Le leadership humaniste ne cherche pas à dominer mais à relier. Il ne s’impose pas, il s’incarne. Il est un dialogue vivant entre soi, les autres et le sens. Et dans ce dialogue, la vulnérabilité est une clé d’entrée précieuse. Elle permet d’oser dire : « Je suis là, pleinement. Avec mes forces, mes doutes, mon désir de construire avec vous. » C’est ce que Bruno Poignard nomme « remettre du vivant là où l’on avait mis de l’automatique ». Il nous invite à désapprendre les rôles figés, pour laisser émerger une relation authentique au monde (7).


Conclusion : Une urgence douce

La vulnérabilité ne demande pas la permission, elle s’invite quand on cesse de se protéger. Elle est une respiration dans un monde qui retient trop souvent son souffle, une une urgence douce, presque silencieuse, dans des organisations en quête de sens. Elle ne fragilise pas .. elle libère. Elle ne retire rien à la légitimité, elle la rend plus humaine et plus vraie. Elle ne désarme pas l’autorité, elle fait émerger une coopération vivante, enracinée dans la confiance.

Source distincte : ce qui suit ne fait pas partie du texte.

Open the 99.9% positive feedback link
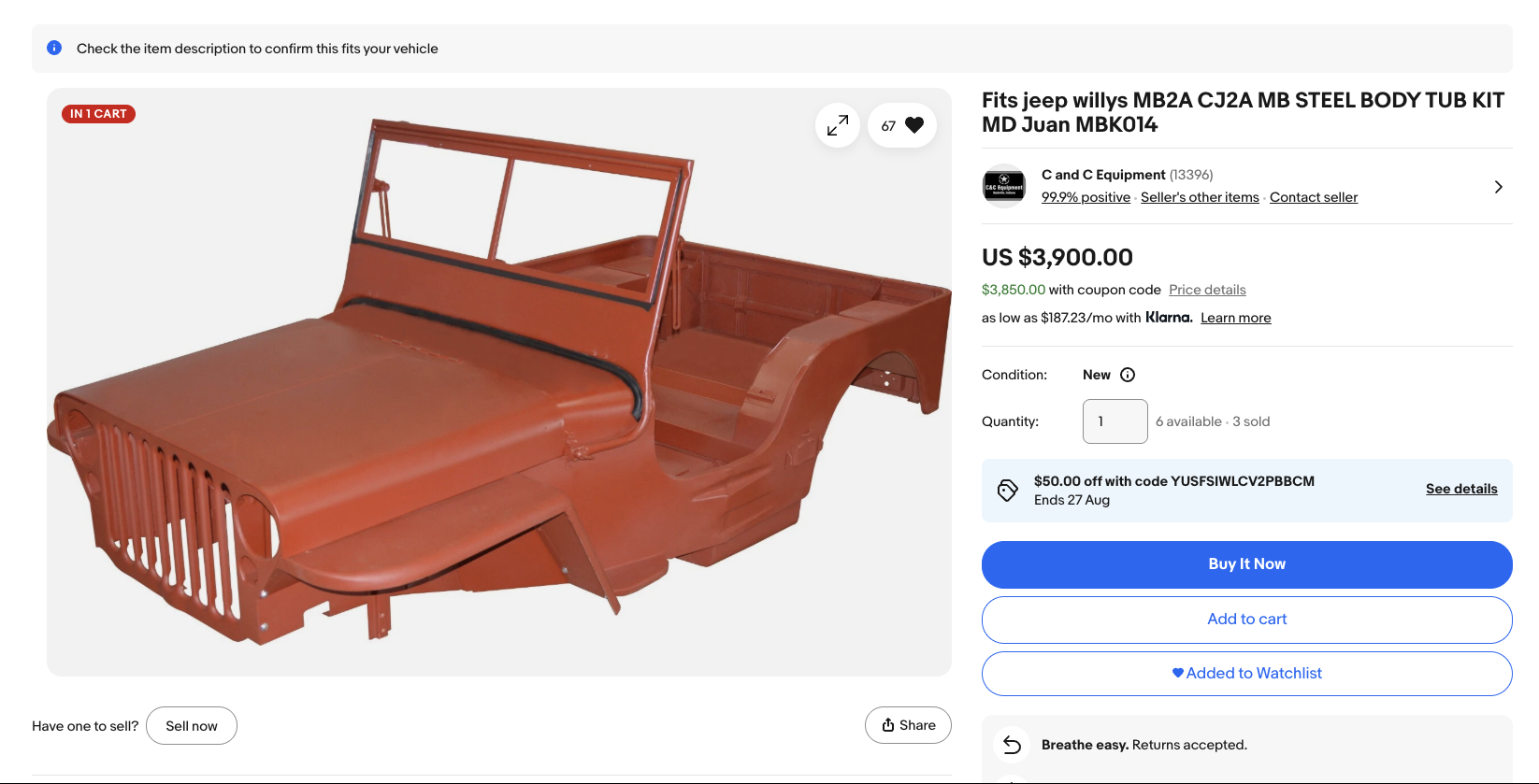The image size is (1539, 784). [x=1086, y=197]
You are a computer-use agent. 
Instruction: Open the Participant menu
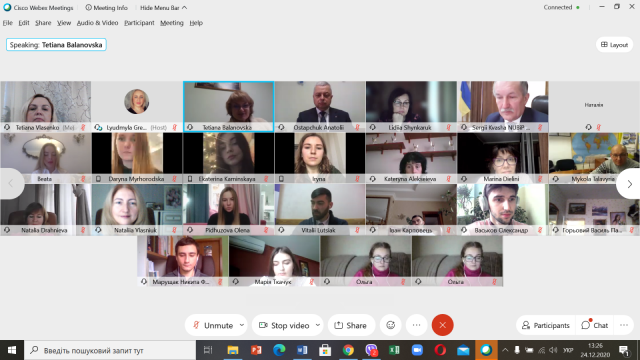[139, 23]
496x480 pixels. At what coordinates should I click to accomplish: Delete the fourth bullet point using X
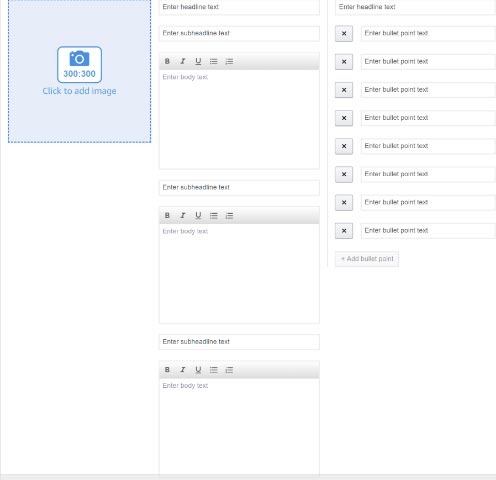[344, 118]
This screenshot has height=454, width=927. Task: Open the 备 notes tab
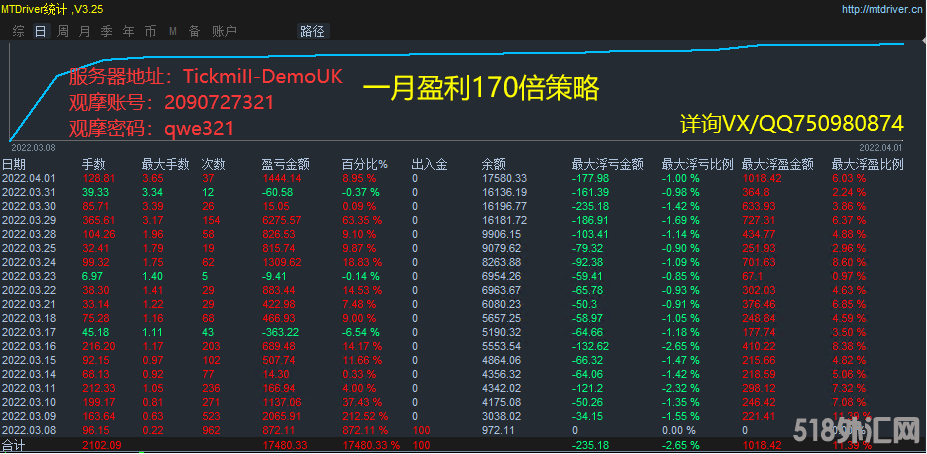pyautogui.click(x=194, y=31)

Oser sa vulnérabilité, c’est tracer un chemin où chacun peut cesser de jouer un rôle pour simplement être. C’est faire le pari que l’authenticité touche plus que la performance, que le lien précède le résultat. Et c’est souvent là, dans cet espace sincère, que l’intelligence collective peut enfin respirer.

Alors oui, j’accompagne les dirigeants et managers à accueillir cette part d’eux-mêmes qu’ils avaient parfois reléguée au second plan, non pour en faire un outil, mais pour s’y reconnecter avec justesse parce qu’un leader n’a pas besoin d’être parfait, il a besoin d’être simplement. Et c’est, je crois, en osant dire simplement : « Je suis humain », qu’il devient pleinement leader.


(1) Brené Brown, Le pouvoir de la vulnérabilité – La faille, la honte et le courage d’être soi, Éditions Guy Trédaniel, 2014.

(2) Brené Brown, The Power of Vulnerability, conférence TED, Houston, juin 2010. Disponible sur : Brene Brown : le pouvoir de la vulnérabilité.

(3) Isabelle Calkins, entretien réalisé par Sandra Bouzekouk-Morais, Soft Skill Magazine, 2025.

(4) Denis Migot, Sécurité Psychologique – Amy Edmondson “The Fearless Organization”, chaîne YouTube Scrum Life, 21 mai 2021. Disponible en ligne : https://www.youtube.com/watch?v=aONM7XJpdtY

(5) Susan David, Agilité émotionnelle : se libérer, accueillir le changement et s’épanouir dans la vie professionnelle et personnelle), Avery, 2016.

(6) Carl Gustav Jung, cité par Jean Monbourquette dans Apprivoiser son ombre : Le côté mal aimé de soi, Novalis, 2001.

(7) Bruno Poignard, entretien réalisé par Sandra Bouzekouk-Morais, Soft Skill Magazine, 2025.